**Reading text:**
■ ■ ■

Professionalism, Personality, Talent – and Me
After the Sunday matinee closing performance, I had a hangover Monday morning, not from the incredible fun cast party, but withdrawal symptoms from the intensity of total immersion in a theater experience. I can’t tell you how many people connected to the RTC came up to me saying with such glee, “You are hooked. You’ll never escape.” And so it goes. Early Monday morning I joined the de-construction crew taking down the set that had become home to the almost 40 cast members. By Tuesday, noon, the basic set for “Moon Over Buffalo” was in place.
And how sad to see the empty backstage dressing room that had pulsed with such life over the past three months – people constantly coming and going onstage and off, changing costumes on the fly, moving the not inconsiderable sized sets during the show, often in wet and windy weather.
Watching the always amazing stage manager, Nora Meyers coral this bunch was a wonder. Until I appeared in these two plays I never knew that the stage manager is almost as important as the director – she is the person the actors come into contact with constantly once the play opens. Nora’s husband Patrick is not only a very talented performer (Curly in “Oklahoma”) but does anything asked behind scenes, including one of the most important jobs, operating the curtain when Suzanne Riggs was not available. If you haven’t heard of Suzanne, a local teacher, she is a major behind the scenes player at RTC, doing anything that is needed to keep the theater going.
On to the amazingly diverse cast. Many RTC vets played key roles. I’ve mentioned many of them in my previous columns and want to make sure to note the work of Roger Gonzalez (Twimble) who knocks it out with “Company Way” and keeps everyone laughing back stage. Roger runs a website (localtheatreny.com) - INDEPENDENT, LOCAL, GRASSROOTS NEW YORK THEATRE FROM THE COMMUNITY STAGE TO BROADWAY – where you can find out about auditions, performances, etc. I’ve watched 12-year RTC vet Najat Arkadan (Smitty) belt it out for years. How did she get involved? She was Susan Jaspar’s student at Goldstein HS. Jose Velez (Wally Whomper) was one of my card-playing pals in “The Odd Couple” and has been a powerful voice not only in RTC productions but in the Far Rockaway community. I met Joseph Lopez (known as JoLo) in Frank Ciaiti’s acting class and did my first scene with him. Janet Miserandino and Cathy Murfitt, who have been RTC mainstays, played the scrubwomen – small roles they brought verve and vigor to. And what a delight to meet first time performer Danielle Rose Fisher who was my dance partner (for 15 seconds at each performance) at the World Wide Wickett office party. Danielle, whose enthusiasm and cheer brought a smile to my face every time I saw her, has been involved backstage at the RTC for a decade since she was a 15-year old. In the show she sang and tapped her way into future performances.
The high school kids were fabulous to work with and I got such a kick out of their enthusiasm, knowledge of the theater, and ease on stage (due to the training of the RTC youth program run by Peggy Page). Midwood HS senior Casey Stabiner, already with an impressive resume as a performer at RTC since she was 9, never seemed to stop moving - when she wasn’t back stage reading “Hamlet.”

■ ■ ■

**Questions to answer:**
**1.** In the column, who runs the RTC youth program?
**2.** Rewrite the part of the column starting with "Professionalism, Personality, Talent" and going on through "was in place.", substituting "headache" for "hangover".
The listing that follows is separate material and is not part of the column.

**Data provided:**
■ ■ ■

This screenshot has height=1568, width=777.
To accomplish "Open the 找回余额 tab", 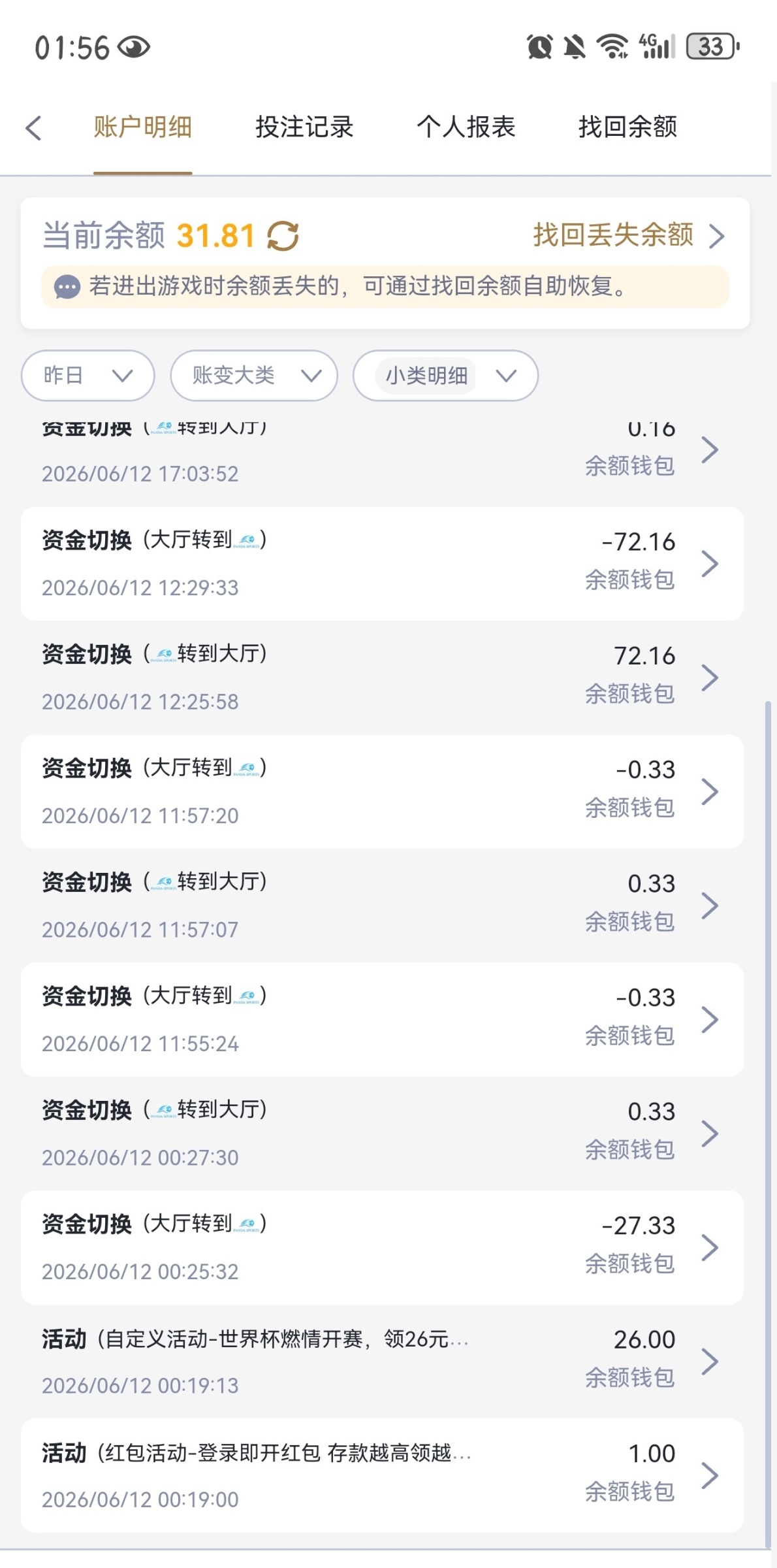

■ ■ ■

**Answers to this exercise:**
**1.** Peggy Page

**2.**
Professionalism, Personality, Talent – and Me
After the Sunday matinee closing performance, I had a headache Monday morning, not from the incredible fun cast party, but withdrawal symptoms from the intensity of total immersion in a theater experience. I can’t tell you how many people connected to the RTC came up to me saying with such glee, “You are hooked. You’ll never escape.” And so it goes. Early Monday morning I joined the de-construction crew taking down the set that had become home to the almost 40 cast members. By Tuesday, noon, the basic set for “Moon Over Buffalo” was in place.